Felice Rix-Ueno | |
Birth Date: | 1893 |
Birth Place: | Vienna |
Nationality: | Austrian |
Education: | University of Applied Arts Vienna |
Known For: | Influential figure in the Japanese modern art scene |
Occupation: | Textile, wallpaper, and craft designer |
Felice "Lizzie" Rix-Ueno (1893–1967) was an Austrian textile, wallpaper, and craft designer. She lived in Japan, and became an influential figure in the Japanese modern art scene.[1]
Felice Rix was born in Vienna.[1] She studied at University of Applied Arts Vienna and Josef Hoffmann was her teacher.[1]
She worked at Wiener Werkstätte. There, she designed wallpaper and textiles. She married Japanese architect Isaburo Ueno in 1925, who worked at Hoffmann's architecture firm.[1] They moved to Japan. She would teach at the Kyoto City University of Arts after World War II.[1]

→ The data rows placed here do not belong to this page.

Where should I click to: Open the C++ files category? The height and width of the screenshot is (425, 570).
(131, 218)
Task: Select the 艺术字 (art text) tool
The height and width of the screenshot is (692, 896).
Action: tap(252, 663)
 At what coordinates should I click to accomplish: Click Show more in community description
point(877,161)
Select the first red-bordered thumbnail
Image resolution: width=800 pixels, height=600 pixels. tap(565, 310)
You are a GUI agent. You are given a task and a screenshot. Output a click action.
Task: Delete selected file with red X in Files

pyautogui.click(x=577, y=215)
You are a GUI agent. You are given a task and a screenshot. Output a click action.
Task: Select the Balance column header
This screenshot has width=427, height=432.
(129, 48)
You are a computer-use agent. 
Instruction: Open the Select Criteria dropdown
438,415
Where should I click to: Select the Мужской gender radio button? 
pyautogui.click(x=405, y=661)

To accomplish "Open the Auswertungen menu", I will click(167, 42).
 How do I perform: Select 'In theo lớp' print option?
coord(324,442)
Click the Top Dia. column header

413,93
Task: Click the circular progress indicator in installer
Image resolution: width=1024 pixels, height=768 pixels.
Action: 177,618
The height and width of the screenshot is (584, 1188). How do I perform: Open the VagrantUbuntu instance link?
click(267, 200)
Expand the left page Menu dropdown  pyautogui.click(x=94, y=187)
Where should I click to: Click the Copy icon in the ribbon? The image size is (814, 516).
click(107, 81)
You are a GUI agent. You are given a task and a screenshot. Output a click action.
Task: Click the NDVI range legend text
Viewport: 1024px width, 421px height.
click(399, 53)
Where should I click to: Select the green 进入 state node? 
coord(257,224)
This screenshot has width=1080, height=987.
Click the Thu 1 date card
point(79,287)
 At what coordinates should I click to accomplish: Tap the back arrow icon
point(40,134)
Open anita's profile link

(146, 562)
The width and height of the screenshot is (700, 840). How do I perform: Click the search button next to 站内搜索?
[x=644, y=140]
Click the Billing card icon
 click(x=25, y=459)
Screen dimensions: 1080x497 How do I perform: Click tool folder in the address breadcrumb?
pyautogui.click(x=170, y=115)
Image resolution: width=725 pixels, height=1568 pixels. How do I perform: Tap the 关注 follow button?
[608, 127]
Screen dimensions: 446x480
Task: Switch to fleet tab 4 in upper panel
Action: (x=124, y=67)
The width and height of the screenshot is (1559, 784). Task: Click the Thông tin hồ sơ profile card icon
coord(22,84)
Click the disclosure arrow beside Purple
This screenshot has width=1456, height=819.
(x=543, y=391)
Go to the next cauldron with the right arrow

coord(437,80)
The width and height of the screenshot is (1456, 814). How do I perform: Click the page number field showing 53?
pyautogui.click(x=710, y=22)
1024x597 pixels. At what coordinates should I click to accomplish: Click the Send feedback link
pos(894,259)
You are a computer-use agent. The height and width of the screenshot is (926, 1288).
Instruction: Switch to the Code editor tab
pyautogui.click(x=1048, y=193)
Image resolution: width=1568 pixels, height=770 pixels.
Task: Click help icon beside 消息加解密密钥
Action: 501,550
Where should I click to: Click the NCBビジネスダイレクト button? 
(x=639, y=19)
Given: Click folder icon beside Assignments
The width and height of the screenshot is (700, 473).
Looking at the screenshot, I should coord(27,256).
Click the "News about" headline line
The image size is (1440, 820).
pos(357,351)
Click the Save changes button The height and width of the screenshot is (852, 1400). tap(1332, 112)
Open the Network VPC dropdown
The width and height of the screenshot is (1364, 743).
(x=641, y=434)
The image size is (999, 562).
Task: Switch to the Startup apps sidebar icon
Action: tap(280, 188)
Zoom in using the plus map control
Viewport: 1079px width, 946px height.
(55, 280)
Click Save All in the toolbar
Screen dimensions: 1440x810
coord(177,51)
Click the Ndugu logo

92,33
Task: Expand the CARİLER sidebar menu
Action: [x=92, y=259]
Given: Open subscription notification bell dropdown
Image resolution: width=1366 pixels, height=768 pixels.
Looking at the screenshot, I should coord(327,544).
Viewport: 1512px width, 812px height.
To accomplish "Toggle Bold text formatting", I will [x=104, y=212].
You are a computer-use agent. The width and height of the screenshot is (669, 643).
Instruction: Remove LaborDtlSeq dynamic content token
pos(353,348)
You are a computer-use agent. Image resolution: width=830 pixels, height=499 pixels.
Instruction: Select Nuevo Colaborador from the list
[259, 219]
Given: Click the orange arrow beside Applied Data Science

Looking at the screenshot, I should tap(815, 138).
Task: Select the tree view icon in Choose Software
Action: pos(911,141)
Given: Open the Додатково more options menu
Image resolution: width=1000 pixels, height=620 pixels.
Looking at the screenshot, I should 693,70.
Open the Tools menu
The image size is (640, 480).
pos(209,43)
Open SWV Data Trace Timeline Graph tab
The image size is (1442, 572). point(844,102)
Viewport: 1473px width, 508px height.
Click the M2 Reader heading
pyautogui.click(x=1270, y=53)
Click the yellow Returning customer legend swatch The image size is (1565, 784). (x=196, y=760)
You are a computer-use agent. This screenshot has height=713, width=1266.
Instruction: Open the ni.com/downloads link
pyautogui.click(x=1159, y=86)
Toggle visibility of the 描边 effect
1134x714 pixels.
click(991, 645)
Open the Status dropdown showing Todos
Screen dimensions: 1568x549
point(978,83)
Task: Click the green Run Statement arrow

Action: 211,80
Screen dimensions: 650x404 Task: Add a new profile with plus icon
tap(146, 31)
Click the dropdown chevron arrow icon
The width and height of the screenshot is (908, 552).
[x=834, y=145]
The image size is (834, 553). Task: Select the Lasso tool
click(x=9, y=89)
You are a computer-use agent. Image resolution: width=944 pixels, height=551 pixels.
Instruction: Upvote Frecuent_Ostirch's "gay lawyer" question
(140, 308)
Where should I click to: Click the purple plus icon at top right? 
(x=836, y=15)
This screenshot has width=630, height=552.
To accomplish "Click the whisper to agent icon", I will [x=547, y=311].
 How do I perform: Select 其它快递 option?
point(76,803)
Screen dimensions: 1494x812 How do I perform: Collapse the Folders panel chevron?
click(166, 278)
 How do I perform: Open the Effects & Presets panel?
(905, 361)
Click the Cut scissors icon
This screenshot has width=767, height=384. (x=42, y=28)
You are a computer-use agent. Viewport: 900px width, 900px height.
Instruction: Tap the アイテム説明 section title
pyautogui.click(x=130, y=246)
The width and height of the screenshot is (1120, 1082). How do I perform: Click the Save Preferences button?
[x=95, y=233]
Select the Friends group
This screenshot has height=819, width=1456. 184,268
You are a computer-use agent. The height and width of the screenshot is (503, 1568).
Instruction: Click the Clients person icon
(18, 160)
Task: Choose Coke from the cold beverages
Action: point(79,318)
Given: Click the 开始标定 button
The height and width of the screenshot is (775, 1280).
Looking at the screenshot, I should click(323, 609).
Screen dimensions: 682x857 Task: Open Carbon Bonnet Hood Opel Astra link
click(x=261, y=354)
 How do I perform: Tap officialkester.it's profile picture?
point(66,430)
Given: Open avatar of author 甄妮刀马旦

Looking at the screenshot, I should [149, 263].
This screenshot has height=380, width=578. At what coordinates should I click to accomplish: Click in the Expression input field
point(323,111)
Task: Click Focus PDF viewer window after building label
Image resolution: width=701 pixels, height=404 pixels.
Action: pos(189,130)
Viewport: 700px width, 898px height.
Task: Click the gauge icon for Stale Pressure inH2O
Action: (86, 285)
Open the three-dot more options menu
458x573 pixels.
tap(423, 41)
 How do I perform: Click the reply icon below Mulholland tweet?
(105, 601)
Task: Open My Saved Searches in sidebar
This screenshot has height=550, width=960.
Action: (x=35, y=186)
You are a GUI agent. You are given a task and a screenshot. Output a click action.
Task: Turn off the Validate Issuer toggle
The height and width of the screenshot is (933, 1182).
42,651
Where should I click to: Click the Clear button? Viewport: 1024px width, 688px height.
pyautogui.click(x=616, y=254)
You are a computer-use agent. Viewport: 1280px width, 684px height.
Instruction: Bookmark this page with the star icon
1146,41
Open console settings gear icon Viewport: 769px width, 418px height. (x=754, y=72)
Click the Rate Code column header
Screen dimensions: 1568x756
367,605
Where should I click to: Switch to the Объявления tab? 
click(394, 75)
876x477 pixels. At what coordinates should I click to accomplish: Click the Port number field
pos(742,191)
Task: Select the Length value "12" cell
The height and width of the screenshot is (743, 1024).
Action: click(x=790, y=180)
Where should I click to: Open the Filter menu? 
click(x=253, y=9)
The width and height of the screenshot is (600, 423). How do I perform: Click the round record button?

Her work is in held in the collection of the Cooper Hewitt, Smithsonian Design Museum, Metropolitan Museum of Art, Art Institute of Chicago, Los Angeles County Museum of Art, and the National Museum of Modern Art, Kyoto.[2] [3] [4] [5] [6] The National Museum of Modern Art describes her work as "demonstrating the fusion of sensibilities of Vienna and Kyoto."[2]